In [1]:
# Intialization
import os
import sys

os.environ["SPARK_HOME"] = "/home/talentum/spark"
os.environ["PYLIB"] = os.environ["SPARK_HOME"] + "/python/lib"
# In below two lines, use /usr/bin/python2.7 if you want to use Python 2
os.environ["PYSPARK_PYTHON"] = "/usr/bin/python3.6" 
os.environ["PYSPARK_DRIVER_PYTHON"] = "/usr/bin/python3"
sys.path.insert(0, os.environ["PYLIB"] +"/py4j-0.10.7-src.zip")
sys.path.insert(0, os.environ["PYLIB"] +"/pyspark.zip")

# NOTE: Whichever package you want mention here.
# os.environ['PYSPARK_SUBMIT_ARGS'] = '--packages com.databricks:spark-xml_2.11:0.6.0 pyspark-shell' 
# os.environ['PYSPARK_SUBMIT_ARGS'] = '--packages org.apache.spark:spark-avro_2.11:2.4.0 pyspark-shell'
os.environ['PYSPARK_SUBMIT_ARGS'] = '--packages com.databricks:spark-xml_2.11:0.6.0,org.apache.spark:spark-avro_2.11:2.4.3 pyspark-shell'
# os.environ['PYSPARK_SUBMIT_ARGS'] = '--packages com.databricks:spark-xml_2.11:0.6.0,org.apache.spark:spark-avro_2.11:2.4.0 pyspark-shell'

In [2]:
#Entrypoint 2.x
from pyspark.sql import SparkSession
spark = SparkSession.builder.appName("Spark SQL basic example").enableHiveSupport().getOrCreate()

# On yarn:
# spark = SparkSession.builder.appName("Spark SQL basic example").enableHiveSupport().master("yarn").getOrCreate()
# specify .master("yarn")

sc = spark.sparkContext

In [3]:
import pyspark.sql.functions as F
from pyspark.sql.types import *

# Load the data
voter_df = spark.read.format('csv').options(header=True).load('file:///home/talentum/test-jupyter/P3/M4/sm16/Dataset/DallasCouncilVoters.csv.gz')

# Filter out rows with null VOTER_NAME
voter_df = voter_df.filter(voter_df.VOTER_NAME.isNotNull())

# Split the VOTER_NAME into separate parts
voter_df = voter_df.withColumn('splits', F.split(voter_df.VOTER_NAME, '\s+'))

# Define the UDF schema
name_schema = StructType([
    StructField("first_name", StringType(), True),
    StructField("second_name", StringType(), True),
    StructField("last_name", StringType(), True)
])

# Define the UDF
def fullSeperateName(splits):
    return (splits[0], '' if splits[1] == splits[-1] else splits[1], splits[-1])

udfFullSeperateName = F.udf(fullSeperateName, name_schema)

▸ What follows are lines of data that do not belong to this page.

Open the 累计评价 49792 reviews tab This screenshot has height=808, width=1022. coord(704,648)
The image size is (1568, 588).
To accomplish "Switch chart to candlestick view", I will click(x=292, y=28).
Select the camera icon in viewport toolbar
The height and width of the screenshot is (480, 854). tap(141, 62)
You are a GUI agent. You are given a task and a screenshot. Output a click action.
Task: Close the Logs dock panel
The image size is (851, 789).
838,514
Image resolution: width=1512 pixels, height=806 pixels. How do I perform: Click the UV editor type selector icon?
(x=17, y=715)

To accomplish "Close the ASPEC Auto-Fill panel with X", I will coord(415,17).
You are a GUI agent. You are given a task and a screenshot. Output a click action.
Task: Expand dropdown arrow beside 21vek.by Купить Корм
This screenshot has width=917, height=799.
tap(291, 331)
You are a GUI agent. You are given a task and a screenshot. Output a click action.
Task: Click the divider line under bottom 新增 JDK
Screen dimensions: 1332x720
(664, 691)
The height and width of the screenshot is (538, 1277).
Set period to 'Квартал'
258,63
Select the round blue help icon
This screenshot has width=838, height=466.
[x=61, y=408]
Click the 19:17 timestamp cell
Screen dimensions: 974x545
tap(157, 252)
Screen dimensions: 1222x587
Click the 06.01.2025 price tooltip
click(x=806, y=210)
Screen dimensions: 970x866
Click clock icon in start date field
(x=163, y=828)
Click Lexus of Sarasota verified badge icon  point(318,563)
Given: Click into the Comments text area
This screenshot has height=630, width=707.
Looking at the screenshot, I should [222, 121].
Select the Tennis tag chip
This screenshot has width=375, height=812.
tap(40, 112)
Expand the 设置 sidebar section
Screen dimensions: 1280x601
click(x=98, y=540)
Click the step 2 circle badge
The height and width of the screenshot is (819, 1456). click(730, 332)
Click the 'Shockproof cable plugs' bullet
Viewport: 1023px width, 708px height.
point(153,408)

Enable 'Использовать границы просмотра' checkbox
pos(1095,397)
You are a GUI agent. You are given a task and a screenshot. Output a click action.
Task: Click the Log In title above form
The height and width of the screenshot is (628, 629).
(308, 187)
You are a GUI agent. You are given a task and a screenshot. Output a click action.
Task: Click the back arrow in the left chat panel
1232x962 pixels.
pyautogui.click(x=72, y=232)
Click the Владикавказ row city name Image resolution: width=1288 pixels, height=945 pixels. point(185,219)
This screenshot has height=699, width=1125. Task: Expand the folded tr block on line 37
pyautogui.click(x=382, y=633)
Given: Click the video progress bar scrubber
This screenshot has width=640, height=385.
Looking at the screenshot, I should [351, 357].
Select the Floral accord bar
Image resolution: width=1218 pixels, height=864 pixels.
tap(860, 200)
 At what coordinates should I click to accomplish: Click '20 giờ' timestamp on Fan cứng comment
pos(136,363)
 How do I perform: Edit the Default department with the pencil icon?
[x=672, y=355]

# Create new columns using the UDF
voter_df = voter_df.withColumn('name_struct', udfFullSeperateName(voter_df.splits))
voter_df = voter_df.select(
    '*',
    F.col('name_struct.first_name').alias('First_name'),
    F.col('name_struct.second_name').alias('Second_name'),
    F.col('name_struct.last_name').alias('Last_name')
).drop('name_struct','splits', 'VOTER_NAME')

# Show the DataFrame
voter_df.show()


+----------+-------------+----------+-----------+---------+
|      DATE|        TITLE|First_name|Second_name|Last_name|
+----------+-------------+----------+-----------+---------+
|02/08/2017|Councilmember|  Jennifer|         S.|    Gates|
|02/08/2017|Councilmember|    Philip|         T.| Kingston|
|02/08/2017|        Mayor|   Michael|         S.| Rawlings|
|02/08/2017|Councilmember|      Adam|           |  Medrano|
|02/08/2017|Councilmember|     Casey|           |   Thomas|
|02/08/2017|Councilmember|   Carolyn|       King|   Arnold|
|02/08/2017|Councilmember|     Scott|           |   Griggs|
|02/08/2017|Councilmember|        B.|       Adam|  McGough|
|02/08/2017|Councilmember|       Lee|           | Kleinman|
|02/08/2017|Councilmember|     Sandy|           |  Greyson|
|02/08/2017|Councilmember|  Jennifer|         S.|    Gates|
|02/08/2017|Councilmember|    Philip|         T.| Kingston|
|02/08/2017|        Mayor|   Michael|         S.| Rawlings|
|02/08/2017|Councilmember|      Adam|